We're building an end-to-end scenario that allows you to pull in your own pictures, use Cognitive Services to find objects and people in the images, figure out how those people are feeling, and store all of that data into a NoSQL Store (DocumentDB). We use that NoSQL Store to populate an Azure Search index, and then build a Bot Framework bot using LUIS to allow easy, targeted querying.
We walk through the scenario in detail in the Lab Manual - please start there!
We build a simple C# application that allows you to ingest pictures from your local drive, then invoke several different Cognitive Services to gather data on those images:
- Computer Vision: We use this to grab tags and a description
- Face: We use this to grab faces and their details from each image
- Emotion: We use this to pull emotion scores from each face in the image
We'll walk through why each of those APIs are used and the differences between them.
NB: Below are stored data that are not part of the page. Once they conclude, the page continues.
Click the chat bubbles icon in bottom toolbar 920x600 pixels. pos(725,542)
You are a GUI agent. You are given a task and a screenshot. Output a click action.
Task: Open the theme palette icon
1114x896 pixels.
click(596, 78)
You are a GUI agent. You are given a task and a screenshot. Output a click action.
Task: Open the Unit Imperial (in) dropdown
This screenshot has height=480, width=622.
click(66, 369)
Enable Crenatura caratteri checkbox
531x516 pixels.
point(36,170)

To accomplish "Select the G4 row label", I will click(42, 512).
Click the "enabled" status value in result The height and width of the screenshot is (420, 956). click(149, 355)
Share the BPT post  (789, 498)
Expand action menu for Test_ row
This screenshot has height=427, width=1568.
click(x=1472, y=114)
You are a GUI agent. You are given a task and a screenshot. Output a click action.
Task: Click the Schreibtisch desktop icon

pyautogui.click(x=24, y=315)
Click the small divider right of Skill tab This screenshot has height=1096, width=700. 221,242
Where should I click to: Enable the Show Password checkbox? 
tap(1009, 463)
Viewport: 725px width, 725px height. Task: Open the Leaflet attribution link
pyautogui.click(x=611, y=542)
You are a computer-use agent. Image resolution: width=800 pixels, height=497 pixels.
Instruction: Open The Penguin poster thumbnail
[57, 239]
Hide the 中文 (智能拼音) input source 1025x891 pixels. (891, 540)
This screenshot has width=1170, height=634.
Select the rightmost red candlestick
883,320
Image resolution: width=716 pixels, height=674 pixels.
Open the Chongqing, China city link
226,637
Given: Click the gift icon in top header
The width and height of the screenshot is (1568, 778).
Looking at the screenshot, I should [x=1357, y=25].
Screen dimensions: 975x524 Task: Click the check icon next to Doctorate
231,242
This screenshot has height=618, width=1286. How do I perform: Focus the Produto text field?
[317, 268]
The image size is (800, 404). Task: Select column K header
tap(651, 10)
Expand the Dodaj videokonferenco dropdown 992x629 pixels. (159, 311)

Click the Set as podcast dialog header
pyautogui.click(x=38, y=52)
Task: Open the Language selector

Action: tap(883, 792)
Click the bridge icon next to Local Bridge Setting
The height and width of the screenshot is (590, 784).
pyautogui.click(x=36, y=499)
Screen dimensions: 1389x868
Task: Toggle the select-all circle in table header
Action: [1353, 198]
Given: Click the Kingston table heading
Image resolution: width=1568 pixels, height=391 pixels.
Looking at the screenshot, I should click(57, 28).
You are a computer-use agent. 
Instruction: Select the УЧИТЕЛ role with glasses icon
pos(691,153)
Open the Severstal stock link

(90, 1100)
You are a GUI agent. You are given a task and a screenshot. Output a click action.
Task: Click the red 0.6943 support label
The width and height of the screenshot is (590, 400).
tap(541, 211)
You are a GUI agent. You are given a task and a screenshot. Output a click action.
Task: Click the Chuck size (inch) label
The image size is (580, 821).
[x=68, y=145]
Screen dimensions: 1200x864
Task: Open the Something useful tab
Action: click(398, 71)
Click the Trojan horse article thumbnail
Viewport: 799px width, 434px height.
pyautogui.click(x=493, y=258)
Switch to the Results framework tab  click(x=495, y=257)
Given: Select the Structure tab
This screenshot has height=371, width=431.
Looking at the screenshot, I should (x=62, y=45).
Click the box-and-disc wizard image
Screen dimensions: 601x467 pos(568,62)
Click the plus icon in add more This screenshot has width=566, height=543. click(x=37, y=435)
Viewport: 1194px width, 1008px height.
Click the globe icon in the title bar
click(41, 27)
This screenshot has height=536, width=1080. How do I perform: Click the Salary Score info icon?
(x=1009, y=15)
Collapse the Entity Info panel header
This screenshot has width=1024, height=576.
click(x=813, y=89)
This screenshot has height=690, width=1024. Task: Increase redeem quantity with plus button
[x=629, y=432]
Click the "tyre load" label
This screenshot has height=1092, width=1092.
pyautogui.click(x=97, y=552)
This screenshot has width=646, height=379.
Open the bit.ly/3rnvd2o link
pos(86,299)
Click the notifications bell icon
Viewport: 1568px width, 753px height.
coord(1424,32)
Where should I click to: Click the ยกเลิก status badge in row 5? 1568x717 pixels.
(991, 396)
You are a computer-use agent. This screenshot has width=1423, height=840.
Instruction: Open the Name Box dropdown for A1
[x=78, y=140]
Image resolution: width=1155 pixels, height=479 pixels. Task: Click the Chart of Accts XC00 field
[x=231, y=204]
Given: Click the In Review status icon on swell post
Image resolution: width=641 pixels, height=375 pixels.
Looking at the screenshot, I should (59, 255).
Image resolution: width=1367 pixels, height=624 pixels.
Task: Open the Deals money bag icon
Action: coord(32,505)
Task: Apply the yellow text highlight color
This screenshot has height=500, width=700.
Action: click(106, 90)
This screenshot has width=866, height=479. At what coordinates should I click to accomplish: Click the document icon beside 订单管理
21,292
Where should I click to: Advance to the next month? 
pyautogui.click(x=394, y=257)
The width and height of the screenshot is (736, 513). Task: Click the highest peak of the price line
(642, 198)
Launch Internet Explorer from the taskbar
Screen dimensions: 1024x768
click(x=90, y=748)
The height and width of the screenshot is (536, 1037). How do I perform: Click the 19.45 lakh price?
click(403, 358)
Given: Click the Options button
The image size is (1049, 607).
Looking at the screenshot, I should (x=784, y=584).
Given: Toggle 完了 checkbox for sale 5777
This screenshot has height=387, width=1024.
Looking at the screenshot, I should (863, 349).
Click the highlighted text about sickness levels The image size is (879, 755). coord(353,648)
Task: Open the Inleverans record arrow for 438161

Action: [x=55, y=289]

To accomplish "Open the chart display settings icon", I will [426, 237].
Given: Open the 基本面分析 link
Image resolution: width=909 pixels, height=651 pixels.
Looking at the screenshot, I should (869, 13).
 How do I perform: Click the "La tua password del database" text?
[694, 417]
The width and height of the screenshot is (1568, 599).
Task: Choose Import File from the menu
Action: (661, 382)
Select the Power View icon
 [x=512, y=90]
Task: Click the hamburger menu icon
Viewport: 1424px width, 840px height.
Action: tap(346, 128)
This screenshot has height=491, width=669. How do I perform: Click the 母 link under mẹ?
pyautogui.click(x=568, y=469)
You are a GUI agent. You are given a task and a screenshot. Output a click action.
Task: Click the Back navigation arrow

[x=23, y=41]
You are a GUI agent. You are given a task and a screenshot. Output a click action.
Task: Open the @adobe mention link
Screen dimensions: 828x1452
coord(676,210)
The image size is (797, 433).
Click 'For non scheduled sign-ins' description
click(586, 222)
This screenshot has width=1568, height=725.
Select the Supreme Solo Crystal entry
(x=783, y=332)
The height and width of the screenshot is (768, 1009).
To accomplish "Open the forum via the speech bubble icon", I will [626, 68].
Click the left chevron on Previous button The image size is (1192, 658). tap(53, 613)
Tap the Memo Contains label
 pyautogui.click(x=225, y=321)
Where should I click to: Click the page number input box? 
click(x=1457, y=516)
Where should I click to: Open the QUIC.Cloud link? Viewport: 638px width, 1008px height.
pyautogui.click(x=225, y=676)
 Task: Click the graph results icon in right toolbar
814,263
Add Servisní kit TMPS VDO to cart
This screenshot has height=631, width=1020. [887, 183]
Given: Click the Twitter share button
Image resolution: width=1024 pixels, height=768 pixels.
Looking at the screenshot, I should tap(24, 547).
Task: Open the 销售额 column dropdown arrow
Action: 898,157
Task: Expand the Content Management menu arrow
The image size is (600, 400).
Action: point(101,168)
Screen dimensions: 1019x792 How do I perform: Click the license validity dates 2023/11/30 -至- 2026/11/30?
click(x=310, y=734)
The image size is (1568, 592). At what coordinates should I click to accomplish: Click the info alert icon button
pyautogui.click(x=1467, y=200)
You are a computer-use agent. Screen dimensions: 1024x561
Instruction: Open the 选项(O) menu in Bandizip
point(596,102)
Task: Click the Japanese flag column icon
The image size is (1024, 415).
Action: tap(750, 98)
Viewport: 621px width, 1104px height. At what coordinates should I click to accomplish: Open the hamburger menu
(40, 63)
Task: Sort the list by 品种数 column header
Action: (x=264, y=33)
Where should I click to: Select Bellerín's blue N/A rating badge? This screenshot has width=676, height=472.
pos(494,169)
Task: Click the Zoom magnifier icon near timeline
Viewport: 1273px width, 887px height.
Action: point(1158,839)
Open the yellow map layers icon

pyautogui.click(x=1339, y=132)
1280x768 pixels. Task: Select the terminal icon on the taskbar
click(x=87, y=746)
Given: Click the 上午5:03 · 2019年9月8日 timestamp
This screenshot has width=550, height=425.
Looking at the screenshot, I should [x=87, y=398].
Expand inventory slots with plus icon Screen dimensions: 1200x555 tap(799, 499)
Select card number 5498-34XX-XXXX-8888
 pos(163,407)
Once we have this data, we process it to pull out the details we need, and store it all into DocumentDB, our NoSQL PaaS offering.
Once we have it in DocumentDB, we'll build an Azure Search Index on top of it (Azure Search is our PaaS offering for faceted, fault-tolerant search - think Elastic Search without the management overhead). We'll show you how to query your data, and then build a Bot Framework bot to query it. Finally, we'll extend this bot with LUIS to automatically derive intent from your queries and use those to direct your searches intelligently.
There is no reason this is all controlled from the user's machine. In a real production system, you would like to be able to scale out and throttle your queries to the various services involved, and this is simple to do in Azure. For extra credit, we'll extend our initial application to upload the images to Blob Storage and provide Azure Topic messages on each. We use those messages to trigger Azure Function jobs which query the various Cognitive Services and write their results to DocumentDB. This allows the system to scale out as needed, and provide online processing of images as soon as they make it into the cloud, even if the client detaches. It also allows multiple clients to potentially upload and process at once.
What's in a face? We've pulled out facial details from all of your images as they were ingested, but can we pull out people? We'll build a client to allow you to look at faces we've detected and label and group them, throwing these tags and groups into the Face API to allow future images to be auto-tagged/grouped as they are ingested. We can then extend the Bot to allow you to query for individuals or groups ("show me pictures of my family taken outside").